Just thinking out loud here. No commitments. Just speculating.
In the immediately preceding post I noted Hart’s criticism of those who imagine God’s choice to create in terms of a deliberation among infinite options. There are some, for example, those of a more analytic bent, who revel in talk of ‘possible worlds’, logical constructs depicting God’s creational ‘options’. Most suppose these to be infinite, since God is infinite. But certainly they’re innumerable. God could have created, say, a world with no sentient beings in it at all. Or he might have created a world populated with beings capable only of doing his bidding, or he might have — and on and on the possibilities go.
I think talk of an infinite number of possible worlds other than this one is mistaken. I do think there are innumerable possibilities this world faces, possible futures this world’s own inherent dispositions and capacities might or might not realize in time. So talk of possible ways this world might be or become is certainly meaningful. But fundamentally other initial states? A pre-creational slate of infinite and contrary ‘options’ of which our world was but one? This all seems impossible talk to me now. Not only does God not choose from a menu of innumerable possible worlds after deliberating the pros and cons, but there are no such possible worlds, and certainly no (Leibnizian) ‘best of all possible worlds’.

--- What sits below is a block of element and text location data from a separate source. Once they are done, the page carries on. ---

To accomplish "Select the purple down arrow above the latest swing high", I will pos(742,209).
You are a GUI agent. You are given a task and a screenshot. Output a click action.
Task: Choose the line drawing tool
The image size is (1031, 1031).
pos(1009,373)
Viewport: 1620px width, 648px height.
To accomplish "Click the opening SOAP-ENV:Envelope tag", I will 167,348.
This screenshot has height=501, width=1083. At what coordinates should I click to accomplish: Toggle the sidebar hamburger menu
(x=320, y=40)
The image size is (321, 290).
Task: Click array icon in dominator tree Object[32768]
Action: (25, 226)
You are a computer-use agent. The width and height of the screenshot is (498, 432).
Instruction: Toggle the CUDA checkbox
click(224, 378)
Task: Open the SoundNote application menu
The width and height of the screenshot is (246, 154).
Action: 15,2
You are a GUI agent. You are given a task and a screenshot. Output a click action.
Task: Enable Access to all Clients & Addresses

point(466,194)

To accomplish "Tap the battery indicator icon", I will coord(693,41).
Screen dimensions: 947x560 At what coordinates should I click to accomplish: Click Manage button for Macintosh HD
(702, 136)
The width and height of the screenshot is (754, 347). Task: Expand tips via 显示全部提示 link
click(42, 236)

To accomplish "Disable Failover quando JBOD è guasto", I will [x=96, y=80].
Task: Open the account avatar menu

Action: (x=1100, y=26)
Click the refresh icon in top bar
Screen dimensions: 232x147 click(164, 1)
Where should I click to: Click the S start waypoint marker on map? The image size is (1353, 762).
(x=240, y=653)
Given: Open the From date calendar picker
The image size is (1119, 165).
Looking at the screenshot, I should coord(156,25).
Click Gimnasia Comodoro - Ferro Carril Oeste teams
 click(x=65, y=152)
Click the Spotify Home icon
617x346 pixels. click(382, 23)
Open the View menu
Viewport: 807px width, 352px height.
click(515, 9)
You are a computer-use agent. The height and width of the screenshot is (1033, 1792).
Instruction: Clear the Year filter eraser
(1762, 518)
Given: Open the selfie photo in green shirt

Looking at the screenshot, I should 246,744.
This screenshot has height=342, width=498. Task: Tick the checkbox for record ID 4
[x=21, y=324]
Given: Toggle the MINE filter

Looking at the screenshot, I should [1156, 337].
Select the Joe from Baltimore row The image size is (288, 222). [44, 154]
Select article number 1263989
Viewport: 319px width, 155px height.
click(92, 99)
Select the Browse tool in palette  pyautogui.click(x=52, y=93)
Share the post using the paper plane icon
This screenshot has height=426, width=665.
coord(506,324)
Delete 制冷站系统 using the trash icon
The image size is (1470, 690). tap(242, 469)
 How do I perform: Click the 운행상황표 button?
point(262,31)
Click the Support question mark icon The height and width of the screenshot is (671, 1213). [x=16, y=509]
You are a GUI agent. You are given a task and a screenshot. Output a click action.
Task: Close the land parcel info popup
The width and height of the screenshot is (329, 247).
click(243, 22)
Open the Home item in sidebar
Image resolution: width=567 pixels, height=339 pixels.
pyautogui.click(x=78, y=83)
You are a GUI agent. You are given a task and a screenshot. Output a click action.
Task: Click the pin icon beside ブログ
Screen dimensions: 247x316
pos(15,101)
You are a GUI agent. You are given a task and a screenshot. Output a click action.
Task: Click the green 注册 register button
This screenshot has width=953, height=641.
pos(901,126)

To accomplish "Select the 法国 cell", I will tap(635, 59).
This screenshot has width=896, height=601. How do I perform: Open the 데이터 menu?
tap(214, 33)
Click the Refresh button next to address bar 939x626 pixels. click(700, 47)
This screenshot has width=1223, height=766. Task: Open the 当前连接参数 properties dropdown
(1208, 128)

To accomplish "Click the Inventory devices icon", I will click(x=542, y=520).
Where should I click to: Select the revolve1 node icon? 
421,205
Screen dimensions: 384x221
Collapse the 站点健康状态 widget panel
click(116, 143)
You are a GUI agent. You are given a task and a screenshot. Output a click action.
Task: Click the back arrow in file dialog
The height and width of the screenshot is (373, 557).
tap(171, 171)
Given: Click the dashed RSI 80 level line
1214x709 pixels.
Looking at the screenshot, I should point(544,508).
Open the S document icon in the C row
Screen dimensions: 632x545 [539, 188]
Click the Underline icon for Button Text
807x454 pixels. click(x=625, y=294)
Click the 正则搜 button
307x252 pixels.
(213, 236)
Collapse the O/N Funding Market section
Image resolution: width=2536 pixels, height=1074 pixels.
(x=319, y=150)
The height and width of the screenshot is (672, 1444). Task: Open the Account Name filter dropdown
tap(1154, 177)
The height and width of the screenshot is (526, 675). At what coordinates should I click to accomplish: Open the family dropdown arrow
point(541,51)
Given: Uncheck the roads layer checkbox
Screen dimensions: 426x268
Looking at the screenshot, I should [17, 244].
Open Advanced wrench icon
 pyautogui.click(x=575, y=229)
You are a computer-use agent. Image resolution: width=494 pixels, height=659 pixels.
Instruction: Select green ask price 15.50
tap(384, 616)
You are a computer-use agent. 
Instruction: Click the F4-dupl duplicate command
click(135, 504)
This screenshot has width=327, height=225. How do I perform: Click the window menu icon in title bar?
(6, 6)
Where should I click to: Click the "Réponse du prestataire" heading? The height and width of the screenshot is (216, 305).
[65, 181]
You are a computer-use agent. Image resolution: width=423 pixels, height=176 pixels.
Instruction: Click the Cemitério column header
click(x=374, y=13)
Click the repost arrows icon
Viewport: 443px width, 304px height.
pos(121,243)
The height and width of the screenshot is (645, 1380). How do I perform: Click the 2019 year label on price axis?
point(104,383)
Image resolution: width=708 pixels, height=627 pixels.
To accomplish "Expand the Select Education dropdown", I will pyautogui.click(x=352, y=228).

I know this is a big claim. So why make it? The main reason to think God either creates this world or none at all lies in an Incarnational metaphysics of participation. Consider non-human (specifically, non-hypostatic or non-personal) creatures and entities. How do they achieve their end or telos in God? How is God “all in all” (1Cor 15.28) in them? Paul taught (Rom 8.22) that all creation groans “waiting for” the children of God to be revealed, that creation is only finally liberated when it is “brought into the freedom and glory” of humankind. Non-hypostatic realities find their telos not immediately in God, but mediately through human beings. That is to say that creation’s perfection is implicated in humanity’s perfection. I take this to be a fundamental metaphysical principle definitive of created being per se. Romans 8 describes a mediated teleology: all things other than human beings are implicated in humanity’s perfection, and all humankind is implicated in the perfection of the Incarnate One. I want to suggest that this defines the scope of possible worlds because it defines the path of perfection which any creation must take. Why think this?
Certainly no creation is conceivable that is not loved. And nothing is loved by God that is not intended for the greatest possible union with God, i.e., that does not have its end in God, its share in and contribution to God’s being “all in all.” For if God is the summum bonum, all possible worlds end in God’s being “all in all.” But none of this is possible apart from Incarnation. God would not create that for which he would not will himself as end, and as no non-hypostatic reality has its end in God immediately but only through implication as an aspect of the hypostatic existence of another (Rom 8), such created hypostatic reality becomes essential to any conceivable creation as the means by which God brings that order in its entirety to fulfillment in himself. Essentially then,
…there’s only one possible creation—Incarnation. Creation and Incarnation are one and the same possibility in God.
God either creates to bring all he creates to fulfillment in/through Incarnation, or he doesn’t create at all. All other varieties and created distinctions don’t constitute a range of options God chooses between; rather, they are all potentialities inherent in the capacities and dispositions God breathes into his one determination to create for Incarnation, that is, this world. It should then be impossible not just to speak of this creation apart from Incarnation/Christology, but to speak of God’s creating at all apart from the intention to incarnate. Indeed, I’m suggesting that all possibilities for creation derive from and return to the one possibility of Incarnation.
What of Leibniz? We talk of the logic of possible worlds and whether there is a “best possible world.” But God is the best possible world and whatever God creates has its best possible end in him. When God as the summum bonum defines the end of every world (which must be the case), there can be no one best possible world among an infinite number of possible worlds (if we multiply worlds for the sake of argument) since every candidate possibility has God as its end. And thus,
as the value of anything created ex nihilo derives entirely from God and has its end in God, no world-order God brings into being can be better or worse than any other order God brings to be. Hence, there is no ‘best possible world’. Anything God does is as good as anything else God does.
In the end, there is in fact only one possible world to create—an initial state suitably fitted and sustained for the emergence of sentient-hypostatic/personal life for the sole purpose of Incarnation.
Prayer: Be all in all in me today, Incarnate One. May all I do—my seeing, my thinking, my touching, my speaking be your home.